Jack Benjamin is using social media this spring to select the best play-by-play calls the last fifty years. Borrowing the March Madness bracket format that we all love and experience each year, the voting to select the best one began with 68 separate television and radio calls.

Round-by-round, Jack’s been counting them down. The voters are down to the Elite-8. Broadcasters and fans are encouraged to vote here

Polls are open now and close Friday at 5pm ET. Then it’ll be down to the Final Four. (brackets below)

Five of the final eight radio calls cover baseball moments and Jack Buck voiced two of them.

On the television side, the Elite-Eight is represented by a broader mix of sports, golf, baseball, the NBA, college basketball, the Olympics and boxing. Vin Scully made two of those calls.

Jack Benjamin Broadcaster – Jack BenjaminBenjamin (left) is up to something. Arenas and ballpark are shut down for now, so a little drama, a little reliving of history, is always fun and innocuous.
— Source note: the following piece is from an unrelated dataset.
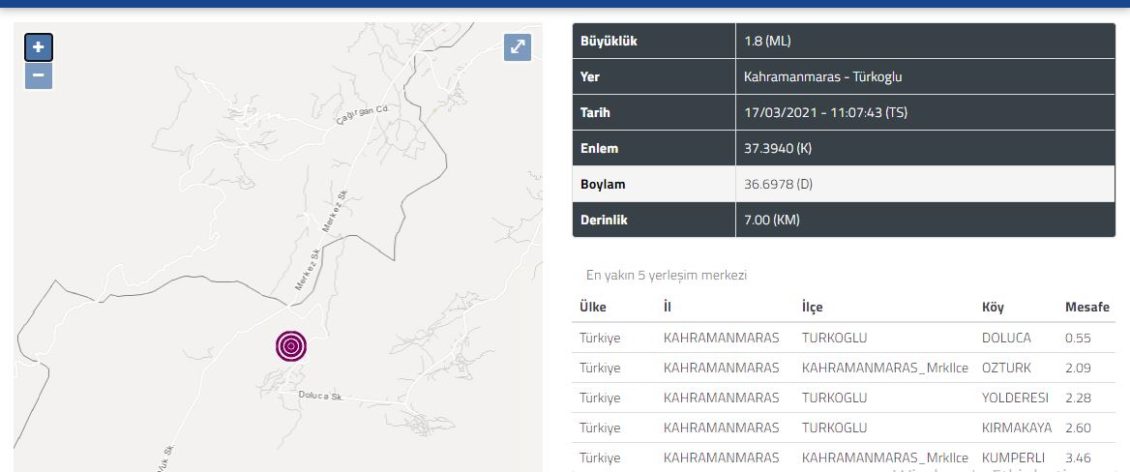Click the İlçe column header
1130x472 pixels.
tap(812, 307)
But bear in mind that the competition covers fifty years. For the millenial generation, please consider the fact that sports began long before it.
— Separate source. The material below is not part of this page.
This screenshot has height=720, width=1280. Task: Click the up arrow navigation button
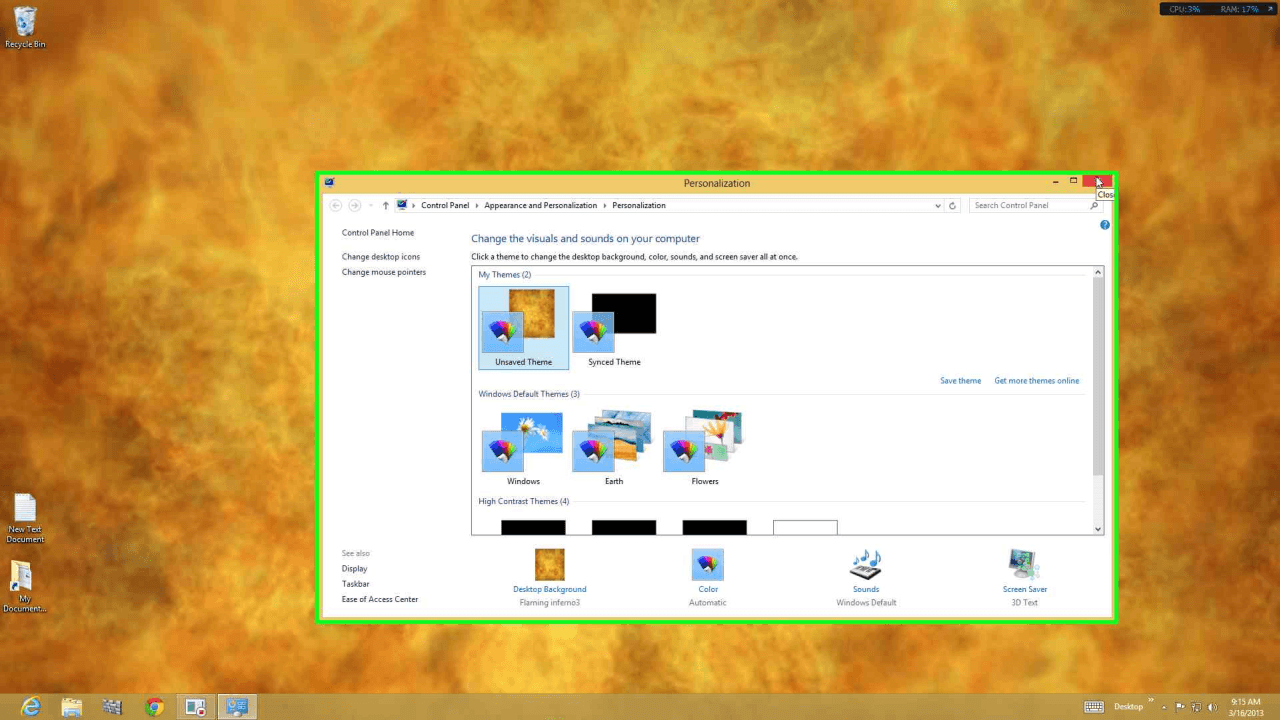386,206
Maybe that’s the next project for Benjamin, Voice of Nicholls State, by the way of Westchester County, north of New York City.  Let’s get them all in! There was quite a bit of sports before 1970. How about an all-time list next spring? Jack can do a thoughtful job with it.
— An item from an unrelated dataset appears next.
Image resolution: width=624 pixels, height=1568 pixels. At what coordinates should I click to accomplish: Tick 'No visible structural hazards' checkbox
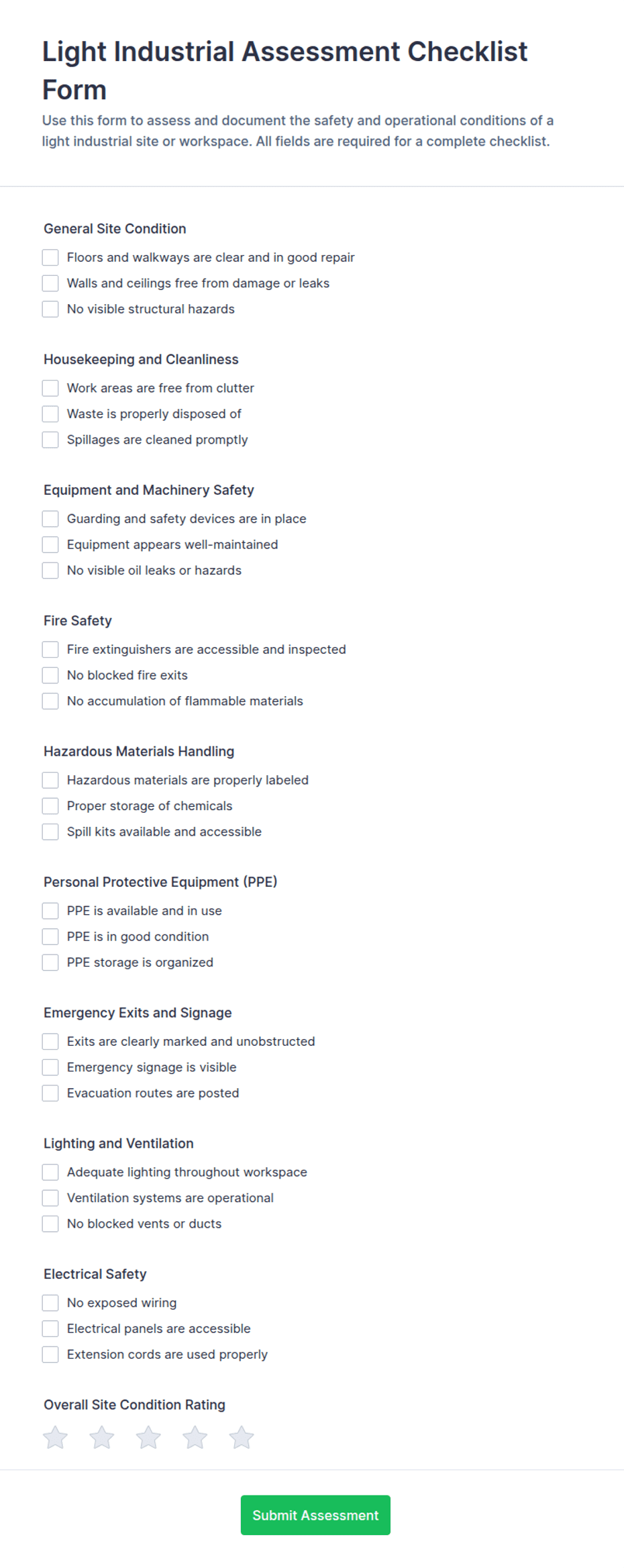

I can think of at least ten fantastic moments off the top of my head that are not on this ballot, limited by the fifty year window:

Joe Louis knocks out Max Shmeling for the heavyweight championship (1938)

Cookie Lavagetto breaks up Floyd Bevins’ no hitter in the ninth of Game #4 of the World Series (1947)

Bobby Thomson’s home run, ‘The Shot heard around the world’  (1951)

Willie Mays’ amazing World Series catch at the Polo Grounds (1954)

Don Larsen’s perfect game in the World Series (1956)

The 1958 NFL Championship overtime spell-binder (1958)

Bill Mazeroski’s home run in game #7 of the World Series (1960)

Roger Maris breaks Babe Ruth’s single season home run record (1961)

Cassius Clay (later Muhammad Ali) beats Sonny Liston for the heavyweight title (1964)

Sandy Koufax throws a perfect game (1965)

I like the fact that Benjamin selected two great calls of the same wonderful moment when Henry Aaron broke Babe Ruth’s career home run mark. Both Milo Hamilton and Vin Scully captured the drama brilliantly. Yet Scully went the extra yard eloquently. He saluted the racial significance of the unrestrained cheers in the heart of the south for Aaron, a black man, who expunged the record of a white icon. Curt Gowdy’s call on NBC was pretty good too.

Benjamin, the fellow who mapped this all out, included 68 entries, selected from 460 TV and radio calls that were rated by more than 800 survey respondents. They covered 13 sports, from the mainstream to the Olympics and horse racing.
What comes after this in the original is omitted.